Intel P6 (Pentium II, Pentium III)
- L1 Data cache = 16 KB. 32 B/line, 4-WAY. (Write-Allocate)
- L1 Instruction cache = 16 KB. 32 B/line, 4-WAY.
- L2 cache size = 256 KB / 512 KB. 32 B/line, ?-WAY
- 4 KB pages data TLB size = 64 items (4-WAY). Miss penalty = 5
- 4 MB pages data TLB size = 8 items. Miss penalty = 6
- PDE cache size = 2 entries cover 8 MB (or 4 MB in PAE mode)

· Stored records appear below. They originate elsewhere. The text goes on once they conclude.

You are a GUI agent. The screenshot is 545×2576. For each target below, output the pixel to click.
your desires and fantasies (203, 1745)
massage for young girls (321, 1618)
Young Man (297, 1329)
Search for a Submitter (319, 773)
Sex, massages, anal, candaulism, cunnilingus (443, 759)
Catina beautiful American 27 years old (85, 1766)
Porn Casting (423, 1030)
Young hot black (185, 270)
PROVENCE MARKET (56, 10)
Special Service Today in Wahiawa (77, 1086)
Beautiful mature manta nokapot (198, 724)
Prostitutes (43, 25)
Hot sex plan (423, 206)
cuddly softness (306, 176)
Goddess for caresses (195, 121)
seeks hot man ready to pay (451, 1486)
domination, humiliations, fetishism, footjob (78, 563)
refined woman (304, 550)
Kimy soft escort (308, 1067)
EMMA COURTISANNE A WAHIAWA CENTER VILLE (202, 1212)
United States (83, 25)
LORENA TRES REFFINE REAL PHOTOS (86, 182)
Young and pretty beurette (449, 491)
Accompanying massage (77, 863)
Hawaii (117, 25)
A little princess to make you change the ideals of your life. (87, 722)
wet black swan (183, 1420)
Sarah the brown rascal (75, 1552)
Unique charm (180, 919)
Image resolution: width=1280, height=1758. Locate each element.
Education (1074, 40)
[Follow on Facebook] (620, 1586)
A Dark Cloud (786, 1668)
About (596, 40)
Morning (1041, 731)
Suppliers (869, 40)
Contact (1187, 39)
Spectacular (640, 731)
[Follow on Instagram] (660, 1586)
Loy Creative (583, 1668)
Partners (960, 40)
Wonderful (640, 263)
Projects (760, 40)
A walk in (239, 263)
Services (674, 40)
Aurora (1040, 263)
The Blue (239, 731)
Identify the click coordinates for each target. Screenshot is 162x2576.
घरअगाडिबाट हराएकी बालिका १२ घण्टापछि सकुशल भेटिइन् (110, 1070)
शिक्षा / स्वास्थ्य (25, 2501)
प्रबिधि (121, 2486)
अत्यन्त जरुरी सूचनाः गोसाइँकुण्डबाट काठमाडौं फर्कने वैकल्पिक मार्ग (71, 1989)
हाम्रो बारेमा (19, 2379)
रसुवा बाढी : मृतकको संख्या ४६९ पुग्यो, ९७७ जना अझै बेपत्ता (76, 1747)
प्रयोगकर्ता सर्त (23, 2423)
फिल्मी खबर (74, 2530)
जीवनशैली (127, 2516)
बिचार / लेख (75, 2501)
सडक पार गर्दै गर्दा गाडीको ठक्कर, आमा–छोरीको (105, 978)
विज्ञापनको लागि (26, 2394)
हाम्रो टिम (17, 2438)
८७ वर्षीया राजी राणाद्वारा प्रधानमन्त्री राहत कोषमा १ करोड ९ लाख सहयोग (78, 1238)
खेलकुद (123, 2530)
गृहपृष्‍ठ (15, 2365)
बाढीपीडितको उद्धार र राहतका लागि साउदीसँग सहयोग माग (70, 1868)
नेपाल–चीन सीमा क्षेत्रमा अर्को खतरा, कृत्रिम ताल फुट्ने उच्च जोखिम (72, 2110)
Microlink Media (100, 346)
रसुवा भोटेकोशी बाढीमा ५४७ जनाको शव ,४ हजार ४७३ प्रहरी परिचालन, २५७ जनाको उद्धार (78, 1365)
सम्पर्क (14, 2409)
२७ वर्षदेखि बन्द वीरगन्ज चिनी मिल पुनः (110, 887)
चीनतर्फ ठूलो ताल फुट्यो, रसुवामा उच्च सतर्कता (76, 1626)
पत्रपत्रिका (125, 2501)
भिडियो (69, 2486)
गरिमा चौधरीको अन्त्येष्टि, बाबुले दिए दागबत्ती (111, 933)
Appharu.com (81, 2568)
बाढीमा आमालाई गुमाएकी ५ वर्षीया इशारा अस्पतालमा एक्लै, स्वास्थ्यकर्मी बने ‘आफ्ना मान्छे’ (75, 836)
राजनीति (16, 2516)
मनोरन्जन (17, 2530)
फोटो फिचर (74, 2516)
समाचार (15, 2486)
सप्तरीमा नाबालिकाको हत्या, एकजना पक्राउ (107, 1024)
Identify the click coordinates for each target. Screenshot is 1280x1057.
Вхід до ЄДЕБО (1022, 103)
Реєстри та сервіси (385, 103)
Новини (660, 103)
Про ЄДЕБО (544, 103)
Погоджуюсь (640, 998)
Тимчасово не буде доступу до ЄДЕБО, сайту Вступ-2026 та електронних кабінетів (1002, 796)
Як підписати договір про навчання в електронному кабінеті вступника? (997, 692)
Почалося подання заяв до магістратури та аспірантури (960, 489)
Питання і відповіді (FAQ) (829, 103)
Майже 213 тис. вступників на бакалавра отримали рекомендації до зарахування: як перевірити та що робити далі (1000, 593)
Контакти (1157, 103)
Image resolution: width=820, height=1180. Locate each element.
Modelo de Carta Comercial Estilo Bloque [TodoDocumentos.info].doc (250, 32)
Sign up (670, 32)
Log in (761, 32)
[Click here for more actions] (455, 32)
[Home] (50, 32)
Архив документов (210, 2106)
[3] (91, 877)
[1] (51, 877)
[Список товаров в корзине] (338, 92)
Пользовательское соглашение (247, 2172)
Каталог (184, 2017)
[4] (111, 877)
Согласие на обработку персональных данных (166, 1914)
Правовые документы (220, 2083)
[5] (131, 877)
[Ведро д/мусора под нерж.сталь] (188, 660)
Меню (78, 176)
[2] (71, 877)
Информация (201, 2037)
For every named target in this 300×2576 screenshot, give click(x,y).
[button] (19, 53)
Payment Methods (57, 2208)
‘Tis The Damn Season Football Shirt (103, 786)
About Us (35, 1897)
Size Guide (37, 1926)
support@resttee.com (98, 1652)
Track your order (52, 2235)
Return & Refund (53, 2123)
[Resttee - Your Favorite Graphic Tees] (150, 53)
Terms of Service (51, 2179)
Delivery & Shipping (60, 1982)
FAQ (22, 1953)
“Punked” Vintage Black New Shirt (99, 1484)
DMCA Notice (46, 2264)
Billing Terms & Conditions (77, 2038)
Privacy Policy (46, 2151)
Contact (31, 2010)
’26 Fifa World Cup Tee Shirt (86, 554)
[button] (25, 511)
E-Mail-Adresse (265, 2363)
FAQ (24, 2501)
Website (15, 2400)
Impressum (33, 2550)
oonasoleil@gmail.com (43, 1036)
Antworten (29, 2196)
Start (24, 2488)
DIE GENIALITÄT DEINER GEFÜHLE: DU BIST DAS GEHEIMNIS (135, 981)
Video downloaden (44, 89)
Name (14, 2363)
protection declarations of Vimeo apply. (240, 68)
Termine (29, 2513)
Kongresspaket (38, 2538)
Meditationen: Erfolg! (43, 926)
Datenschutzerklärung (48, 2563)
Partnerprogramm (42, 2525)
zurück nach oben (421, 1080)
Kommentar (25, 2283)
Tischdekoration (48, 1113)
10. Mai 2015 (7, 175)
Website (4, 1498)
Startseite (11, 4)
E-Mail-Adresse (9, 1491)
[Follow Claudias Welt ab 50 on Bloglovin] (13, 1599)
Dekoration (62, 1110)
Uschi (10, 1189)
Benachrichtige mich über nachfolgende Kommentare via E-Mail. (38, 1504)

- 32-bytes range cross penalty = 9 cycles
- L1 B/W (Parallel Random Read) = 1 cycles per one access
- TLB miss handler works only with one request at time.
- L2 and RAM Write operation uses Read and Write operations. (Write-Allocate in L1 cache).
Intel Pentium III-S
Intel Pentium III-S 1400 Mhz (133 * 10.5), Tualatin (130 nm), FSB 133 MHz, 32.2W, dual CPU motherboard,
ServerWorks ServerSet III LE, 3 x 1 GB PC133 ECC CL3.
- L2 cache size = 512 KB, 32 B/line, ?-WAY. Latency = 8.
4 KB pages mode
Size | Latency | Description |
16 K | 3 | TLB + L1 |
256 K | 8 | +5 (L2) |
512 K | 13 | +5 (TLB miss -> L1 cache) |
8 M | 13 + 140 ns | + RAM |
~128 M | 21 + 140 ns | +3 (PDE cache miss) + 5 (TLB miss -> L2 cache) |
... | 21 + 280 ns | + RAM (TLB miss -> RAM) |
4 MB pages mode
Size | Latency | Description |
16 K | 3 | TLB + L1 |
512 K | 8 | +5 (L2) |
32 M | 8 + 140 ns | + RAM |
... | 14 + 140 ns | +6 (TLB miss) |
- 4096-bytes range cross penalty = 86 cycles
- L2->L1 B/W (Parallel Random Read) = 2.67 cycles per cache line (32-bytes)
- L2->L1 B/W (Read, 32 bytes step) = 3.6 cycles per cache line
- L2->L1 B/W (Read, 32 bytes step, pointer-chasing) = 8 cycles per cache line (NO hardware prefetch to L1)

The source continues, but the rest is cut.